From the Washington Examiner:

The libertarians’ take

Despite talk of frightening consequences, the idea of robotic policing does have supporters, perhaps surprisingly among some civil libertarians.

Ian Adams, associate vice president of state affairs at the free-market R Street Institute, said “predictability from within policing cuts both ways, but likely cuts favorably overall.”

“You will have fewer pretextual stops,” he said. “Once expectations are adjusted, you will have fewer issues with cops pulling over a car because they don’t look like they fit [in a neighborhood] or tailing a car for miles waiting for them to do something nominally wrong.”

In addition to reducing the potential for racial bias, Adams said a recent experience with a self-driving Uber vehicle in Pittsburgh made him realize “public policy will have to evolve” alongside the rise of automated vehicles.

Adams recalls going about 35 miles per hour over a bridge where cars with human drivers were accustomed to driving more than 50 miles per hour.
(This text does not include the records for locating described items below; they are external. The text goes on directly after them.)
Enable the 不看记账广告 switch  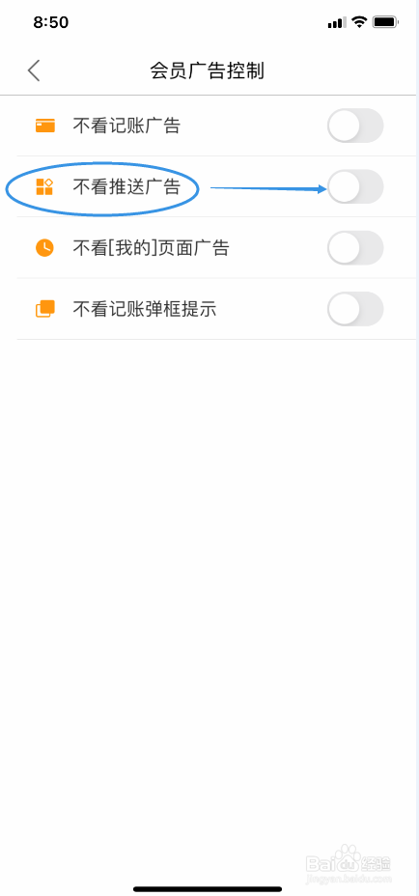(x=355, y=126)
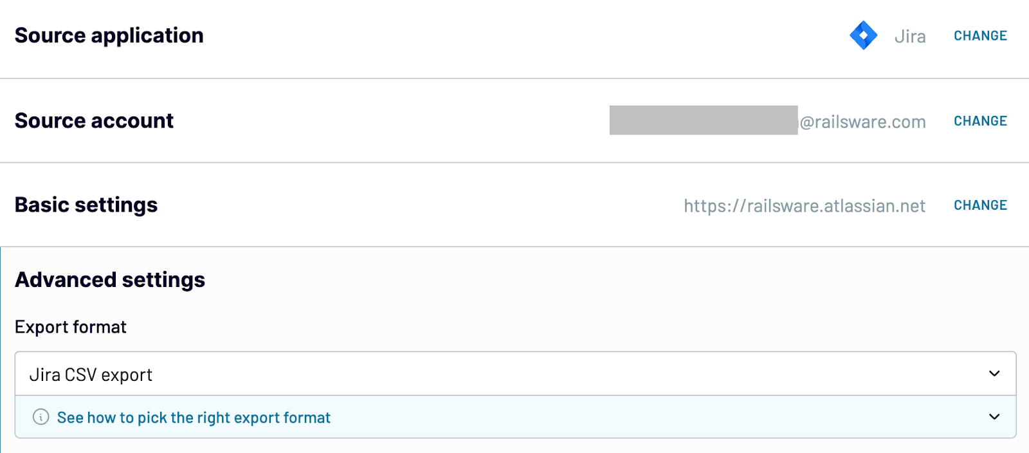Click the Jira application name label

coord(910,37)
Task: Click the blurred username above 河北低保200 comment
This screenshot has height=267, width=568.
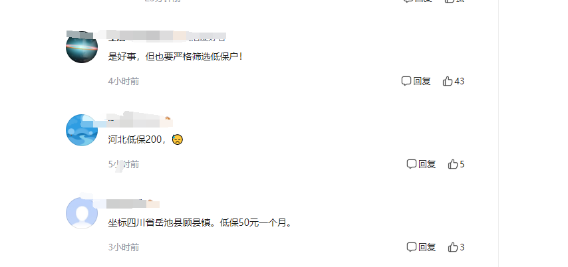Action: click(140, 120)
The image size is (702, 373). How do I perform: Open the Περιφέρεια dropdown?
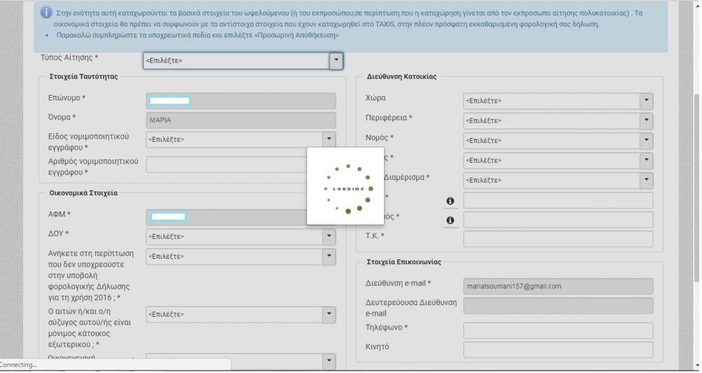(x=558, y=121)
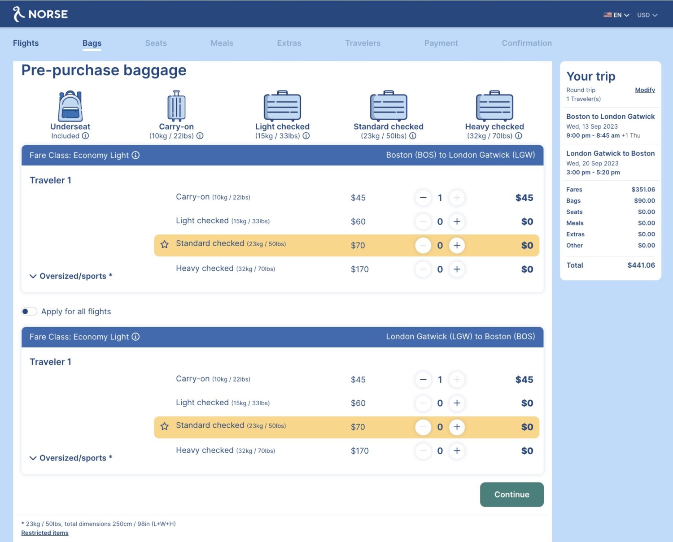Open the Restricted items link
Viewport: 673px width, 542px height.
pos(45,533)
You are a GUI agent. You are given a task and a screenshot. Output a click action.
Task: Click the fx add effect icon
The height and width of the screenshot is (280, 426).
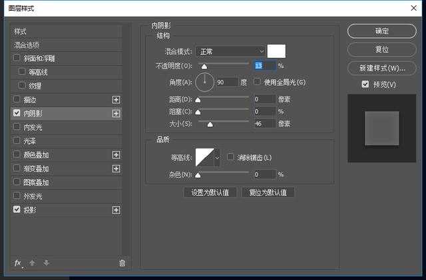18,263
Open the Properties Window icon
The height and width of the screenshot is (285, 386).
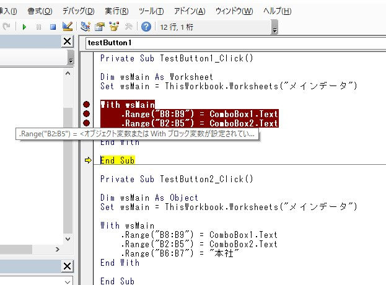[x=100, y=27]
“You will see reasonability standards put into black-and-white traffic laws,” he predicted, such as a more flexible definition of stopping and a possible deviation from “bright line speed limits.” He believes increased civilian use of self-driving cars over the next few years will force changes in traffic laws before police broadly deploy their own autonomous cars.

Adams, who was involved in California’s legislative process of adopting self-driving rules, also anticipates new rules for data protection. “It’s going to be so much easier to collect massive amounts of information from these platforms,” he said. “But I tend to be less concerned about collection than use.”